Evaluating Predictor Accuracy - Amazon Forecast

Evaluating Predictor Accuracy

Amazon Forecast produces accuracy metrics to evaluate predictors and help you choose which to use to generate forecasts. Forecast evaluates predictors using Root Mean Square Error (RMSE), Weighted Quantile Loss (wQL), and Weighted Absolute Percentage Error (WAPE) metrics.

Forecast enables you to evaluate predictors using different forecast types, which can be a set of quantile forecasts and the mean forecast. The mean forecast provides a point estimate, whereas quantile forecasts typically provide a range of possible outcomes.

To produce accuracy metrics for predictors, Forecast uses backtesting, which is the process of testing a predictor against historical data and comparing forecasted values to actual values.

Choosing Forecast Types

Amazon Forecast uses forecast types to create predictions and evaluate predictors. Forecast types come in two forms:

  • Mean forecast type - A forecast using the mean as the expected value. Typically used as point forecasts for a given time point.

  • Quantile forecast type - A forecast at a specified quantile. Typically used to provide a prediction interval, which is a range of possible values to account for forecast uncertainty. For example, a forecast at the 0.65 quantile will estimate a value that is lower than the observed value 65% of the time.

By default, Forecast uses the following values for the predictor forecast types: 0.1 (P10), 0.5 (P50), and 0.9 (P90). You can choose up to five custom forecast types, including mean and quantiles ranging from 0.01 (P1) to 0.99 (P99).

Quantiles can provide an upper and lower bound for forecasts. For example, using the forecast types 0.1 (P10) and 0.9 (P90) provides a range of values known as an 80% confidence interval. The forecasted value at P10 is expected to be lower than the observed value 10% of the time, and the forecasted value at P90 is expected to be lower than the observed value 90% of the time. By generating forecasts at p10 and P90, you can expect the true value to fall between those bounds 80% of the time.

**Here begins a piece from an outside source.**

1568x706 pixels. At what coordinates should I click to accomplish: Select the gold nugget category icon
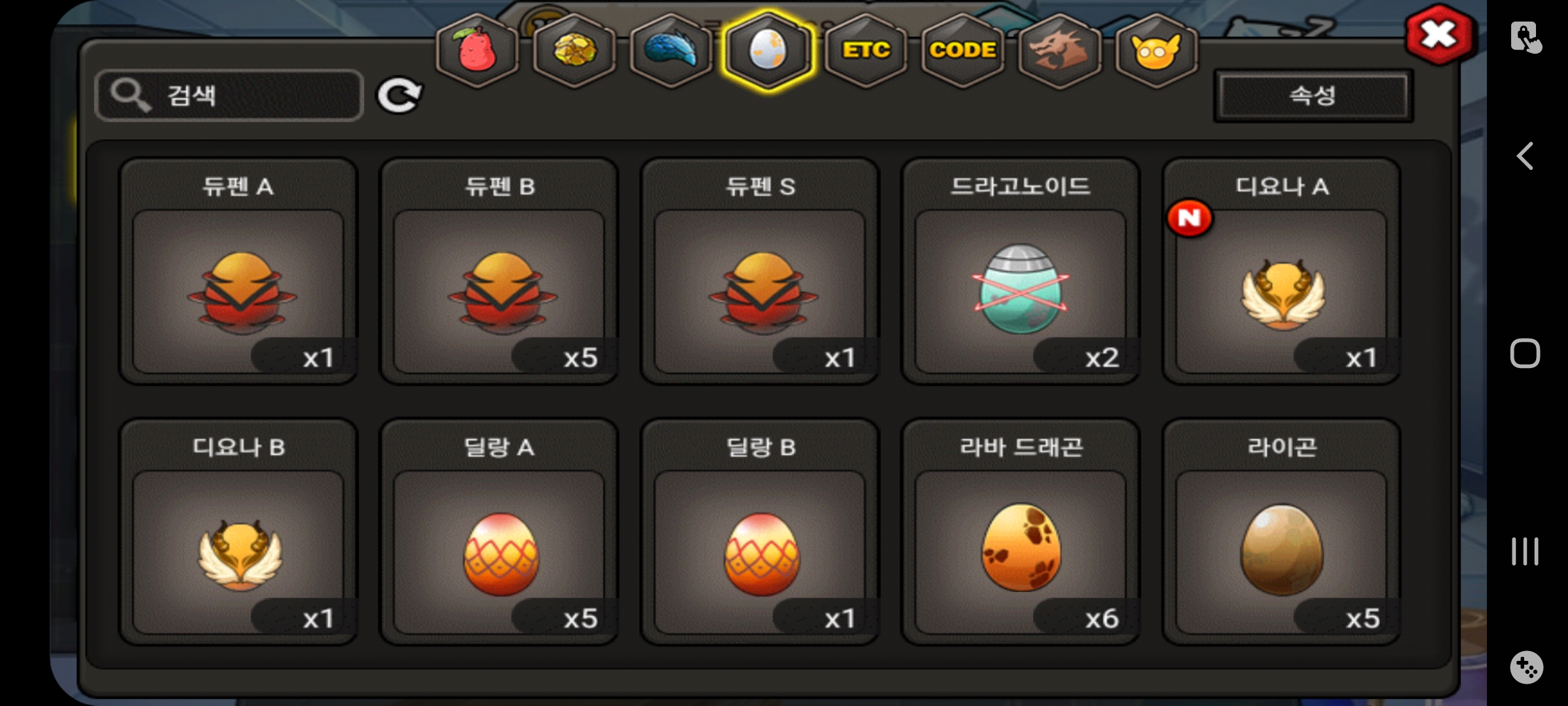pos(574,50)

This range of values is depicted by the shaded region between P10 and P90 in the figure below.

You can also use a quantile forecast as a point forecast when the cost of underpredicting differs from the cost of overpredicting. For example, in some retail cases the cost of being understocked is higher than the cost of being overstocked. In these cases, the forecast at 0.65 (P65) is more informative than the median (P50) or mean forecast.

When training a predictor, you can choose custom forecast types using the Amazon Forecast Software Development Kit (SDK) and Amazon Forecast console.

Forecast SDK

Using the CreatePredictor operation, specify the custom forecast types in the ForecastTypes parameter. Format the parameter as an array of strings.

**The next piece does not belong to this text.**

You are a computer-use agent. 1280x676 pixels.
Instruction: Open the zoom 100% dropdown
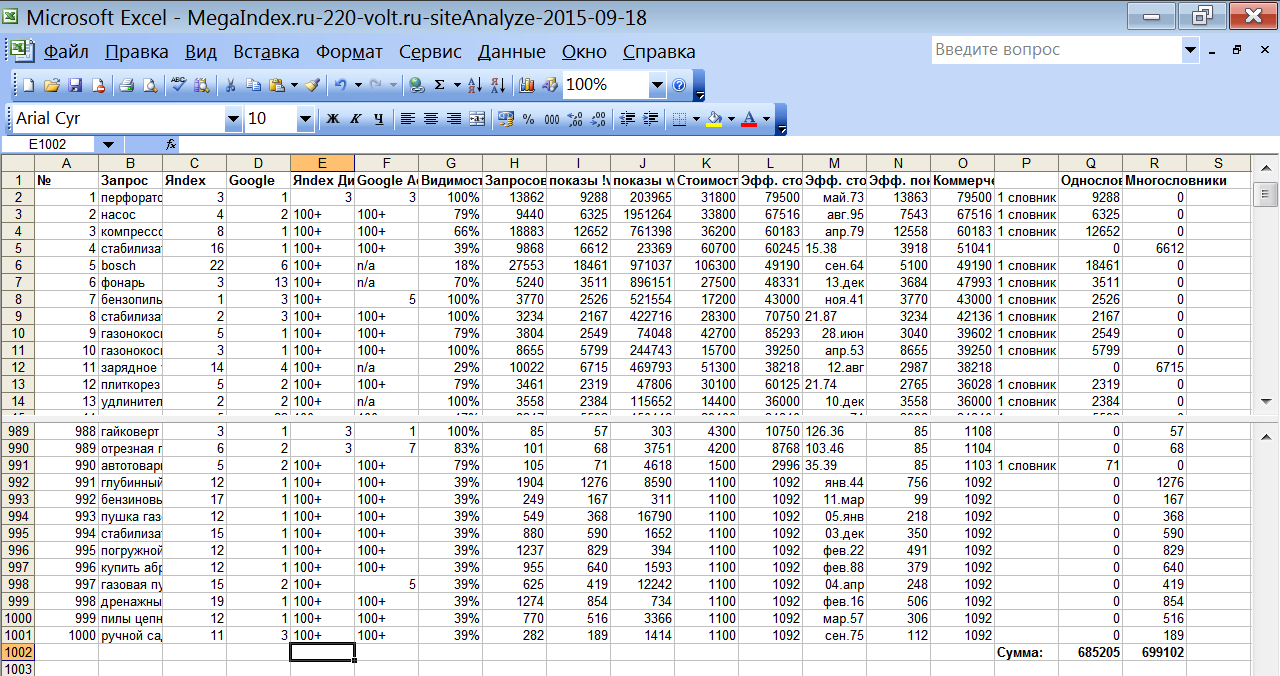(x=656, y=86)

For example, to create a predictor at the 0.01, mean, 0.65, and 0.99 forecast types, use the following code.

{ "ForecastTypes": [ "0.01", "mean", "0.65", "0.99" ], },
Forecast Console

During the Train Predictor stage, specify the custom forecast types in the Forecast types field. Choose Add new forecast type and enter a forecast type value.

For example, to create a predictor using the 0.01, mean, 0.65, and 0.99 forecast types, enter the following values in the Forecast types fields shown below.

Backtesting

Amazon Forecast uses backtesting to tune parameters and produce accuracy metrics. To perform backtesting, Forecast automatically splits your time-series data into two sets: a training set and a testing set. The training set is used to train a model and generate forecasts for datapoints within the testing set. Forecast evaluates the model's accuracy by comparing forecasted values with observed values in the testing set.

Forecast uses backtesting to calculate Root Mean Square Error (RMSE), Weighted Quantile Loss (wQL), and Weighted Absolute Percentage Error (WAPE) metrics. If you run multiple backtests, Forecast averages each metric over all backtest windows.

Forecast omits filled values from the backtesting process, and any item with filled values within a given backtest window will be excluded from that backtest. This is because Forecast only compares forecasted values with observed values during backtesting, and filled values are not observed values.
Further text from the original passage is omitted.